§ Work order: Exactly the lines from the one that contains "816x503 pixels." through the end of the material below are to be output, the first and last included.
--- Material to process Enclosed Below ---
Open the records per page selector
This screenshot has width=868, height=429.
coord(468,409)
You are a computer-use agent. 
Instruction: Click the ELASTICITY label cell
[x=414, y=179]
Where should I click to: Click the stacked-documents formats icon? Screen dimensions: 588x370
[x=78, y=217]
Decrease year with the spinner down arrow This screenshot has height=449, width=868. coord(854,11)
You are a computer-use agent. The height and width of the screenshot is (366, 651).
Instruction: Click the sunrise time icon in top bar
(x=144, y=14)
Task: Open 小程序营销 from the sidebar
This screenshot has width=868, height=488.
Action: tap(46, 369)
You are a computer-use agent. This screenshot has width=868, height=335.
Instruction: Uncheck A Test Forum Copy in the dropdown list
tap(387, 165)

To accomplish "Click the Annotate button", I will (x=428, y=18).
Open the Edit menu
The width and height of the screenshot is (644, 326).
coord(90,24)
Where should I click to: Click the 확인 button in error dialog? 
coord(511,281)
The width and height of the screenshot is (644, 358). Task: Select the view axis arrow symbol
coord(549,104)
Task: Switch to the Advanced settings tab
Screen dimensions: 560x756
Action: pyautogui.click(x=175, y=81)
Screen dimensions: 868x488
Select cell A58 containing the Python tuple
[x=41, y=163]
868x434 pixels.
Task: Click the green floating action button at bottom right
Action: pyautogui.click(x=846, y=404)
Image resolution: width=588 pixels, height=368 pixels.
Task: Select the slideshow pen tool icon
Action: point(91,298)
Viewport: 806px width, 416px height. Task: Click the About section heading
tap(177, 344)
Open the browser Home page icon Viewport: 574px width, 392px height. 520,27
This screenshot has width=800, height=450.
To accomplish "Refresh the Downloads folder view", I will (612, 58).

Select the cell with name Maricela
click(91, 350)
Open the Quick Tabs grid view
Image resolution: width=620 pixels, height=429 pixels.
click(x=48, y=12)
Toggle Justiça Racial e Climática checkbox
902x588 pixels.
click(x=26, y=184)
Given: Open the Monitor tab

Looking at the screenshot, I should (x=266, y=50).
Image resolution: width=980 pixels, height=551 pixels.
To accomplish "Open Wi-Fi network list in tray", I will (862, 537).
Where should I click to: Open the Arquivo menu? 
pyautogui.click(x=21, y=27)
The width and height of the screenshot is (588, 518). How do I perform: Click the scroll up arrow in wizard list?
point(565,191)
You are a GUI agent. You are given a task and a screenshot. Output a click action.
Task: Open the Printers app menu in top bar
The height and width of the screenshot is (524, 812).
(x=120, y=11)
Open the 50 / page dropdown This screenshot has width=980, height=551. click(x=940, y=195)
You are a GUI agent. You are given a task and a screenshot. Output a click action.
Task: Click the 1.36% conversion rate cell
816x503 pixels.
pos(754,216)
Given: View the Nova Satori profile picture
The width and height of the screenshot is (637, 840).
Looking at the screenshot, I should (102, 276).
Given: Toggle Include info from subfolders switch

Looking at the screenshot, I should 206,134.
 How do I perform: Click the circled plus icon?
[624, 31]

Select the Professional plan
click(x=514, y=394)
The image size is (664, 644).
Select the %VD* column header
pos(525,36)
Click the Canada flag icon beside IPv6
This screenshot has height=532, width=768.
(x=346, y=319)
--- End of Enclosed Material to process ---
§ Task output:
816x503 pixels.
pos(754,216)
Given: View the Nova Satori profile picture
The width and height of the screenshot is (637, 840).
Looking at the screenshot, I should (102, 276).
Given: Toggle Include info from subfolders switch

Looking at the screenshot, I should 206,134.
 How do I perform: Click the circled plus icon?
[624, 31]

Select the Professional plan
click(x=514, y=394)
The image size is (664, 644).
Select the %VD* column header
pos(525,36)
Click the Canada flag icon beside IPv6
This screenshot has height=532, width=768.
(x=346, y=319)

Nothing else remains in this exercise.